The History of the Word” Hard”
The word “hard” was apparently first used in the Germanic “Beowulf, written in 700 AD. It was in reference to something that was firm, rough, or stubborn – essentially ways in which we still use it. It evolved into one of the more modern meanings of unpleasant and harsh nearer the 16th century and saw some application to alcoholic beverages given their sharp and harsher flavor and boozy punch (likely even harsher give the time period)!
The word “hard” also, from the 16th century to the 17th century changed from harsh or unpleasant to describing something that is strong and/or potent (something with potency). In a 1739 dictionary, hard was defined as rough and rugged, a further refinement of the usage in the 16th century sharing much of the same sentiment.
In the early 1800s, Webster’s Dictionary actually used the word hard used to describe booze as acidic, sour, and austere. The use of the term is “the cider is hard”.
The History and Usage of Hard In Reference to Cider
With such a rich history of the word and even a mention of cider being hard in the 1800s, when did we first see the term “hard cider”?

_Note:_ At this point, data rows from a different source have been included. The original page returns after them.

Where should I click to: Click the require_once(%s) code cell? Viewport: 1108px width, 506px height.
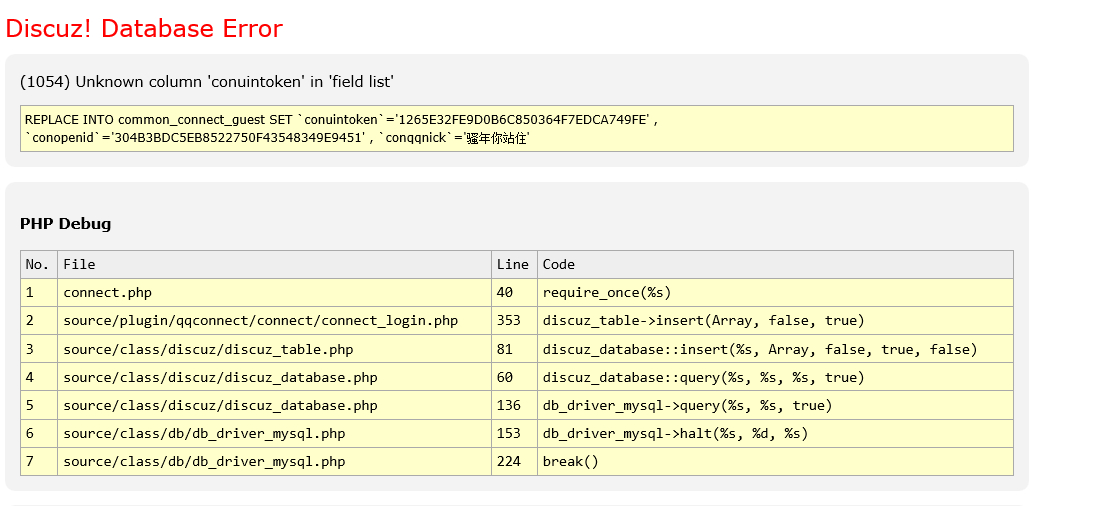[606, 293]
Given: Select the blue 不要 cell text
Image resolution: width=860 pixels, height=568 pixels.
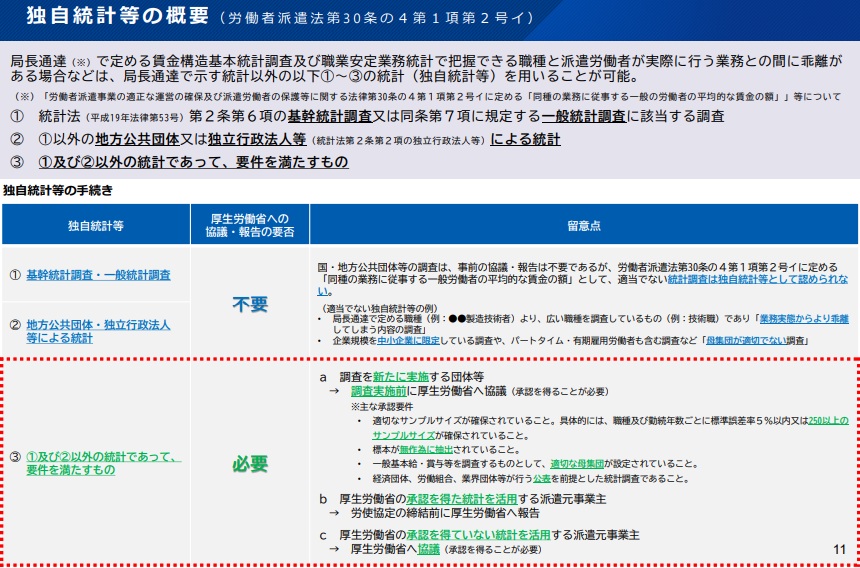Looking at the screenshot, I should [250, 305].
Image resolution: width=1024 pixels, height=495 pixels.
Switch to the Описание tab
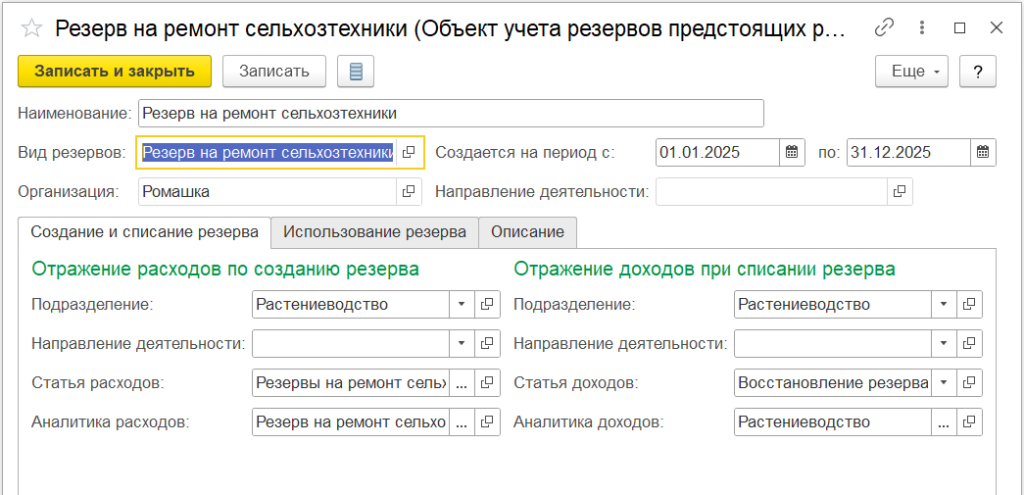527,232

Thanks to research done by Mark Turdo’s website, we know the term was not first used in America. It was a British term used to describe “freeze”, a cheap form of cider. The 1690’s dictionary called freeze a “thin hard cyder”. Several other documents in the 18th century seem to mention the same thing. In the 1840s election, we see the usage of hard cider in campaign materials. Also discussed in our history of hard cider article, campaign ads mentioned hard cider as a means of outlining President Harrison’s tie to the rich, rustic history of the US. It showcases hard cider being rooted in American culture and he is a president for the good ole farm folk raised in US tradition.

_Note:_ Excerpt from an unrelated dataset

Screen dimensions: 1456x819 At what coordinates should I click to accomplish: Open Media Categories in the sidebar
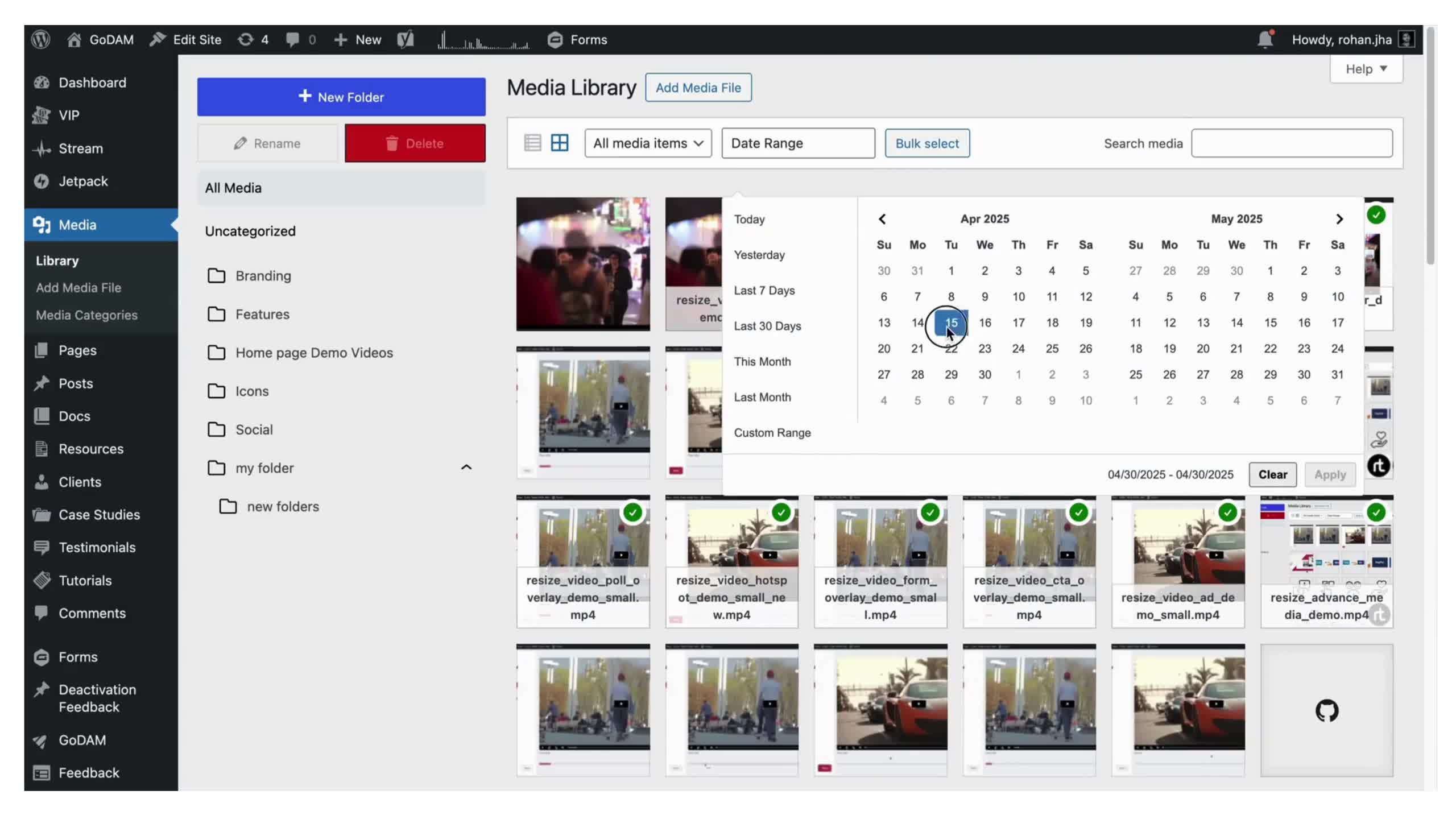(86, 315)
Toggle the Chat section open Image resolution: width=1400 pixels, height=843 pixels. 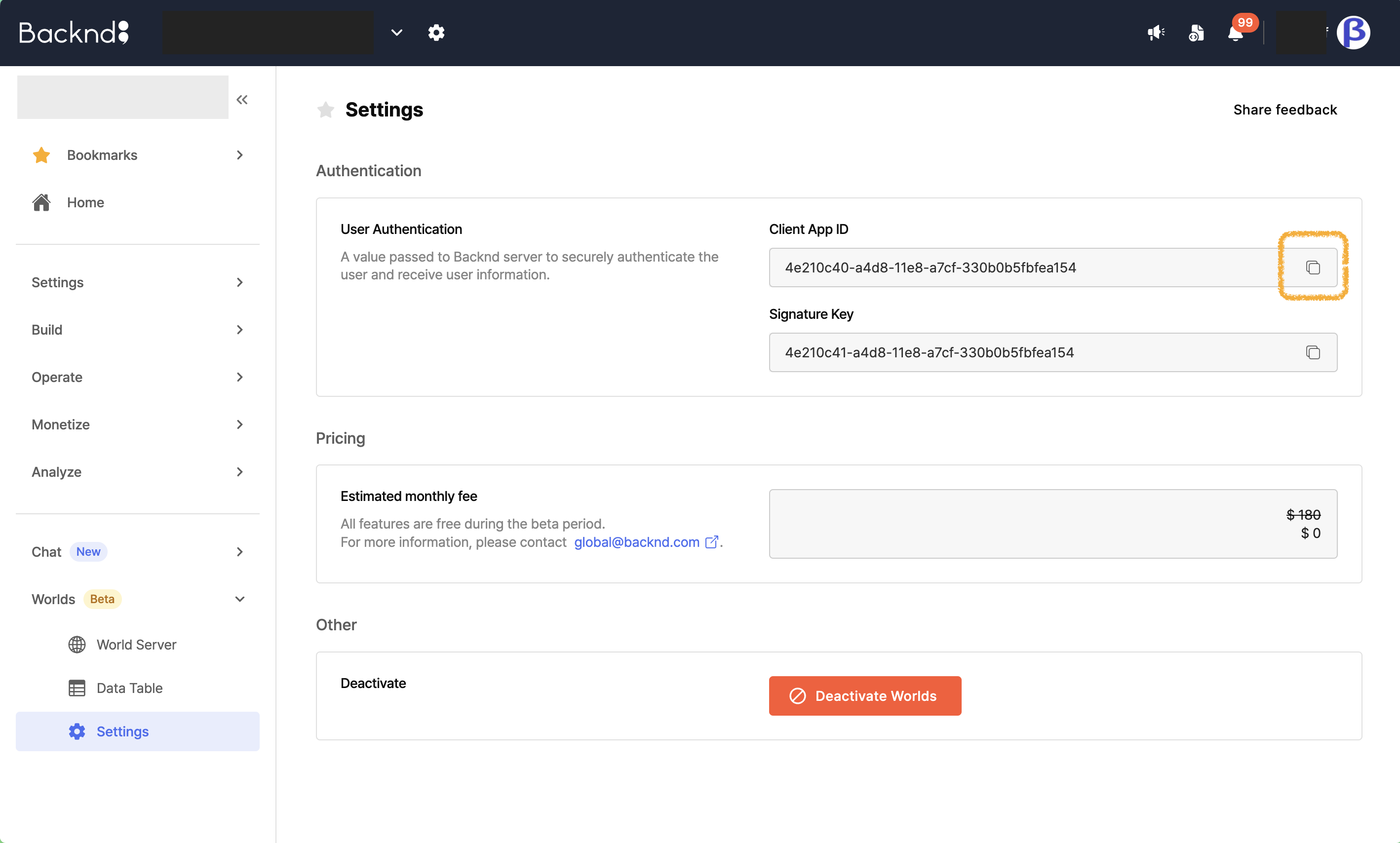pyautogui.click(x=240, y=551)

With the aforementioned references of hard cider in history, it seems to suggest that we first used “hard” to define cider before any common usage for other types of alcohol — like hard liquor. We had a hard time finding any reference to hard liquor or the use of hard to describe other forms of booze. If you have any details on that, be sure to send us an email at email@example.com!
It’s interesting how the term hard is applied to all boozy items like hard cider, hard liquor, hard seltzer, etc. Obviously a quick method to differentiate the boozy from the bland. The name just makes sense, too. What stronger or harder than a hit of alcohol – strong on the nose and on the tongue. Ironically, liquor companies try to get away from the harsh term, using softer terms in ads. While some companies like Mike’s Hard steer into the booziness, for college kids trying to get a buzz, brands that are more sophisticated want to speak to the bountiful flavors without the reminder that the drink can give you the shivers. Sample below of a company trying to avoid the term!
If you want to simply go off common knowledge or understanding, we often like to think of things as hot or cold, blue or red, and it is really the same for drinks. It is much easier to apply one word for all boozy drinks, hard, and leave everything else as soft or without a descriptor. That’s why soft drinks make sense. Marketing and identification are key – even if some companies don’t want consumers to think this way as those in the hard liquor industry.
These naming conventions help a consumer make the decision. Are they are drinking to get drunk or are they just there to quench their thirst without a hangover. Use the word, categorize, and leave the public less confused.